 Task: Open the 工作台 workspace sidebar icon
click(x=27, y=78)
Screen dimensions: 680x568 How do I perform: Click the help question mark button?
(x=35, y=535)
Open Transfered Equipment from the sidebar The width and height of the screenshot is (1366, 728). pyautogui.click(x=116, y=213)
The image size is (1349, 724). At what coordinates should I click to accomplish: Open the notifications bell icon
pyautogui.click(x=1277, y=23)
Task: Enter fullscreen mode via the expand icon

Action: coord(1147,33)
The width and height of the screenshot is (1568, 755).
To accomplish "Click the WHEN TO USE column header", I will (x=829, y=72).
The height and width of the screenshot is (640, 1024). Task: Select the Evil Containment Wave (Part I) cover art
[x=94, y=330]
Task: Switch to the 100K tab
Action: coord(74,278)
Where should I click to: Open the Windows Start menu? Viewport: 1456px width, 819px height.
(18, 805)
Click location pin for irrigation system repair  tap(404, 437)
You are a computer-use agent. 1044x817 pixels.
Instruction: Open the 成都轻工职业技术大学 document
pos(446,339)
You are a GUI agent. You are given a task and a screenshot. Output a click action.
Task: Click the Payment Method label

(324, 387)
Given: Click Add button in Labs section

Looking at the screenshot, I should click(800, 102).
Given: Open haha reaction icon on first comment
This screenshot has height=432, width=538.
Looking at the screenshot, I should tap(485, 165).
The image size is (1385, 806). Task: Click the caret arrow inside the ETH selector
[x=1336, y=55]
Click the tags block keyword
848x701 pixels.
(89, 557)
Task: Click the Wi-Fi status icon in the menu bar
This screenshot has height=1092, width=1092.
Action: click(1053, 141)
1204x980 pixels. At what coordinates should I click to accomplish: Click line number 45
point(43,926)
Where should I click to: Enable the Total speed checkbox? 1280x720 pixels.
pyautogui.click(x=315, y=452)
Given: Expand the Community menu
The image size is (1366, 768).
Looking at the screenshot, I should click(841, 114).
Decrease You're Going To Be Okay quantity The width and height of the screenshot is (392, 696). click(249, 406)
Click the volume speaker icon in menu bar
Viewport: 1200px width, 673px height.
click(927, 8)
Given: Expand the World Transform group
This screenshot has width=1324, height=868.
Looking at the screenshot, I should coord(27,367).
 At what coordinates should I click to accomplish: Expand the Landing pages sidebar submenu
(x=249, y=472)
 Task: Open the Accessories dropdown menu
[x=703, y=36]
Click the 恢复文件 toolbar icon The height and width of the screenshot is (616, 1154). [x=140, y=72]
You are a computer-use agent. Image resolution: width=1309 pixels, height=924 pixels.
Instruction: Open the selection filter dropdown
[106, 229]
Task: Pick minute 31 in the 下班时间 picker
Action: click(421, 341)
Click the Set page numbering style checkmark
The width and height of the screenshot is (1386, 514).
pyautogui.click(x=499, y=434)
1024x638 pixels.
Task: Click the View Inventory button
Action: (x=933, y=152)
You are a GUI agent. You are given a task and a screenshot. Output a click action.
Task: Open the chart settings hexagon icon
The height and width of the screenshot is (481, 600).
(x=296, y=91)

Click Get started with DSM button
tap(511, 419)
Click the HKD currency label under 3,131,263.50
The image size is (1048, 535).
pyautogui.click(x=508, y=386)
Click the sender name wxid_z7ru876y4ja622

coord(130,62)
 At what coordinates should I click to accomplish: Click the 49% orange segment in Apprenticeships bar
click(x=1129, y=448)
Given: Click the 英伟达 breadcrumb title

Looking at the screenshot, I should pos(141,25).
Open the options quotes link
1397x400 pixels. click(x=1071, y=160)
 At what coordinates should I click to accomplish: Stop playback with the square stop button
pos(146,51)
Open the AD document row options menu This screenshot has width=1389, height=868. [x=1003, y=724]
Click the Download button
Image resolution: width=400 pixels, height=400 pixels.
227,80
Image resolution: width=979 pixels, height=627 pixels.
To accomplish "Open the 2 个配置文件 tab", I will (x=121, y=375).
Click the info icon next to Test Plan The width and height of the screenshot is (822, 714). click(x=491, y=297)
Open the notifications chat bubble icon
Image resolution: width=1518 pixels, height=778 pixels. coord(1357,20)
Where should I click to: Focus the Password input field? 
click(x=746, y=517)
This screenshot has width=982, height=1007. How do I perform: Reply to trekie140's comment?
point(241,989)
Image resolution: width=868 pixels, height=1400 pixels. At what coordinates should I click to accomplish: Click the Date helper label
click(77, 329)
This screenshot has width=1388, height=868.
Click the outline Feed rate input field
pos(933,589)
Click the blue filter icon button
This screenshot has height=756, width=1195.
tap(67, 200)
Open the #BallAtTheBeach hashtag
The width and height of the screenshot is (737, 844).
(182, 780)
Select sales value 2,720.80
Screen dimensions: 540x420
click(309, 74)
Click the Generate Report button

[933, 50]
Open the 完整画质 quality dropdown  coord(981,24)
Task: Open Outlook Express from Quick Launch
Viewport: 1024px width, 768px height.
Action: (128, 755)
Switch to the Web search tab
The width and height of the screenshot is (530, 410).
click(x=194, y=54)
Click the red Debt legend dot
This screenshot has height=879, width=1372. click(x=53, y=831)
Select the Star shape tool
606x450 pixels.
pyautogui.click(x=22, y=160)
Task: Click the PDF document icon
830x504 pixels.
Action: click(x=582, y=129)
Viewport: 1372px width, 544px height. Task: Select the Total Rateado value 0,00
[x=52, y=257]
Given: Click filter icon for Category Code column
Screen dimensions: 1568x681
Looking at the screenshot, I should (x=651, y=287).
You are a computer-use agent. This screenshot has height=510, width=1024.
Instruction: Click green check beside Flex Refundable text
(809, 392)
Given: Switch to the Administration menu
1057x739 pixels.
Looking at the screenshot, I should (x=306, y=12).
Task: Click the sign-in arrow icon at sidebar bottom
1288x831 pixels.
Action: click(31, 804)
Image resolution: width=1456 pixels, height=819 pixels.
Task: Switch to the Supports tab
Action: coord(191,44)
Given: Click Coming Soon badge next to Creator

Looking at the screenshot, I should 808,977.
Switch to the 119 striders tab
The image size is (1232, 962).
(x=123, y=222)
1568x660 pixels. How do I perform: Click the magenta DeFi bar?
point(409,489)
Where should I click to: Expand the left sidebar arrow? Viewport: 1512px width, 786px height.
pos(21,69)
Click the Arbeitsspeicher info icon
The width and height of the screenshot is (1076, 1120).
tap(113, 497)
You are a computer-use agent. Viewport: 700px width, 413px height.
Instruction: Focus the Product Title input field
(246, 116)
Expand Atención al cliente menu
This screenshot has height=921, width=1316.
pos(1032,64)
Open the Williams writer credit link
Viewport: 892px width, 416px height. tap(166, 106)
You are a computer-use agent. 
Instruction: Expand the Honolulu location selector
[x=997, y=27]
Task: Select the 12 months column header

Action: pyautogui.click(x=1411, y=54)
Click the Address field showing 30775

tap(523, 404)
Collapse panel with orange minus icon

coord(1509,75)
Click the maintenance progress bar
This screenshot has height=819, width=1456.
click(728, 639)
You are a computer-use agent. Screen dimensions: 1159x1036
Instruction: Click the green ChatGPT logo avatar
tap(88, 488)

THE TASK:
Swap "checkmark" for "tick mark" and write the lines out again with nothing else altered, beginning at the line that contains "Click the Set page numbering style checkmark" and stopping after the line that contains "1397x400 pixels. click(x=1071, y=160)".

WORKED ANSWER:
Click the Set page numbering style tick mark
The width and height of the screenshot is (1386, 514).
pyautogui.click(x=499, y=434)
1024x638 pixels.
Task: Click the View Inventory button
Action: (x=933, y=152)
You are a GUI agent. You are given a task and a screenshot. Output a click action.
Task: Open the chart settings hexagon icon
The height and width of the screenshot is (481, 600).
(x=296, y=91)

Click Get started with DSM button
tap(511, 419)
Click the HKD currency label under 3,131,263.50
The image size is (1048, 535).
pyautogui.click(x=508, y=386)
Click the sender name wxid_z7ru876y4ja622

coord(130,62)
 At what coordinates should I click to accomplish: Click the 49% orange segment in Apprenticeships bar
click(x=1129, y=448)
Given: Click the 英伟达 breadcrumb title

Looking at the screenshot, I should pos(141,25).
Open the options quotes link
1397x400 pixels. click(x=1071, y=160)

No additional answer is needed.